→ TEXTO PROPORCIONADO:
>>

Las notas, suele pasar, están en los contrastes. Aquí una serie de ejemplos cercanos: un gurú espiritual denunciado por estafa; un pueblo bendecido y castigado por el gas y el petróleo de Vaca Muerta; un hombre que sabe lo que nadie, el año en que morirá (e igual se hizo los dientes); el hijo reconocido públicamente a los 26 años cuando su padre hacía campaña para volver a la presidencia por tercera vez. “Contraste” no siempre es “contradicción”. Marcar el contraste es un poco más difícil.
El que sigue es un tramo de la reseña de Zachary Woolfe, publicada en el Times, sobre el recital que ofreció la pianista china Yuja Wang en 2013 en el Carnegie Hall: “Lo más crucial de todo es que esos vestidos minúsculos y esos tacones altísimos nos hacen ver cuán menuda es Yuja Wang, y cuán crudo y marcado es el contraste entre su cuerpo y la contundencia que alcanza con su instrumento. Ese contraste genera drama”.
Tres años después, la periodista Janet Malcolm levantaría esa cita (acaso porque ese exquisito ejercicio de observación le era propio) para escribir un perfil sobre Wang. Bajo el título “Una artista de la performance”, el texto fue publicado en The New Yorker y está compilado en Nadie te está mirando, una reunión de perfiles y ensayos de la periodista.

<<

→ DATOS PROPORCIONADOS:
>>

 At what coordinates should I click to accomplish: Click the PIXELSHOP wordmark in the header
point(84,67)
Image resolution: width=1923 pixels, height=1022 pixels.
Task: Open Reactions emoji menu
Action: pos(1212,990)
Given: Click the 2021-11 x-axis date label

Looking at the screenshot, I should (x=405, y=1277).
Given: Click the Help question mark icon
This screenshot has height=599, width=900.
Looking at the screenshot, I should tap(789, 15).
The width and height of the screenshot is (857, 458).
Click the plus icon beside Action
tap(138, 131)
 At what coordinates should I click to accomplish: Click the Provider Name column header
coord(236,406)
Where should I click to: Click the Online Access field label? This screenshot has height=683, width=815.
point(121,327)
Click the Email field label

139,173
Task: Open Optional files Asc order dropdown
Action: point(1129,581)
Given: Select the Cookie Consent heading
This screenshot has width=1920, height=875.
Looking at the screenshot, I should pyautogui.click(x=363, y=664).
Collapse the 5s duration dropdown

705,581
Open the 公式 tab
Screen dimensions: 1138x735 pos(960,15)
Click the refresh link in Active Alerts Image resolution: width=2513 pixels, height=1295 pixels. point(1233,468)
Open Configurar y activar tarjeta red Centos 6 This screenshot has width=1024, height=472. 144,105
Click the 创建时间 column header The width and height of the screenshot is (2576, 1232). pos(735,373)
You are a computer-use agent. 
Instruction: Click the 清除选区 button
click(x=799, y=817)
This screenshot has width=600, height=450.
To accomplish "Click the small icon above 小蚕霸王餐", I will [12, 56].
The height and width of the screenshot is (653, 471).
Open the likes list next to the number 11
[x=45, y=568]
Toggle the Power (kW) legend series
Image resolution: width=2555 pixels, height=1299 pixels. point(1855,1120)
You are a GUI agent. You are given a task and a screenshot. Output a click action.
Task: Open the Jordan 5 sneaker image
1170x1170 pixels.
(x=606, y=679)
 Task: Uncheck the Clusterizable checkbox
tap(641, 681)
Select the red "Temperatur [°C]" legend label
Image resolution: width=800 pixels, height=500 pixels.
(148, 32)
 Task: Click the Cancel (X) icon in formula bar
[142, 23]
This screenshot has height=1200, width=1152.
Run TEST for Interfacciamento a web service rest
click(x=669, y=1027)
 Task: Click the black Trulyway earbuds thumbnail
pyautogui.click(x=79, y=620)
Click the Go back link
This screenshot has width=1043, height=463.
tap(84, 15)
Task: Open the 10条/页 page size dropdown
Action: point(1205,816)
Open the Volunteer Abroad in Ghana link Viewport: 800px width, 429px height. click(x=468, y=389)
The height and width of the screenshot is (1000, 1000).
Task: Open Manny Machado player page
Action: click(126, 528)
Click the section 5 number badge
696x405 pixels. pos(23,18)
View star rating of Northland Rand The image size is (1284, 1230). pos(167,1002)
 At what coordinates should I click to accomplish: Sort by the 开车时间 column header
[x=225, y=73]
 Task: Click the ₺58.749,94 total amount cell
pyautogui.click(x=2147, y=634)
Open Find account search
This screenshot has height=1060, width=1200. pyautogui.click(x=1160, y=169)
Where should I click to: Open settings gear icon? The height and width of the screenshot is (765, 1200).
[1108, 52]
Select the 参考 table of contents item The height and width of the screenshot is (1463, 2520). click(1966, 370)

<<

→ INSTRUCCIONES:
1. Indique si cada afirmación concuerda con el texto sobre el contraste. Responda sí o no y cite las palabras del texto que lo deciden.
(a) La reseña de Zachary Woolfe se publicó en el Times.
(b) Yuja Wang ofreció su recital en el Carnegie Hall en 2016.
(c) El perfil que Janet Malcolm escribió sobre Wang apareció en The New Yorker.
2. Transcriba literalmente el fragmento del texto sobre el contraste que va de "El que sigue" a "de la periodista.", ambos incluidos.
3. Enumere todos los ejemplos de contraste que el texto sobre el contraste presenta en su primer párrafo.

→ EJERCICIOS RESUELTOS:
1.
(a) Sí: "publicada en el Times".
(b) No: "en 2013 en el Carnegie Hall".
(c) Sí: "el texto fue publicado en The New Yorker".

2.
El que sigue es un tramo de la reseña de Zachary Woolfe, publicada en el Times, sobre el recital que ofreció la pianista china Yuja Wang en 2013 en el Carnegie Hall: “Lo más crucial de todo es que esos vestidos minúsculos y esos tacones altísimos nos hacen ver cuán menuda es Yuja Wang, y cuán crudo y marcado es el contraste entre su cuerpo y la contundencia que alcanza con su instrumento. Ese contraste genera drama”.
Tres años después, la periodista Janet Malcolm levantaría esa cita (acaso porque ese exquisito ejercicio de observación le era propio) para escribir un perfil sobre Wang. Bajo el título “Una artista de la performance”, el texto fue publicado en The New Yorker y está compilado en Nadie te está mirando, una reunión de perfiles y ensayos de la periodista.

3.
- un gurú espiritual denunciado por estafa
- un pueblo bendecido y castigado por el gas y el petróleo de Vaca Muerta
- un hombre que sabe lo que nadie, el año en que morirá (e igual se hizo los dientes)
- el hijo reconocido públicamente a los 26 años cuando su padre hacía campaña para volver a la presidencia por tercera vez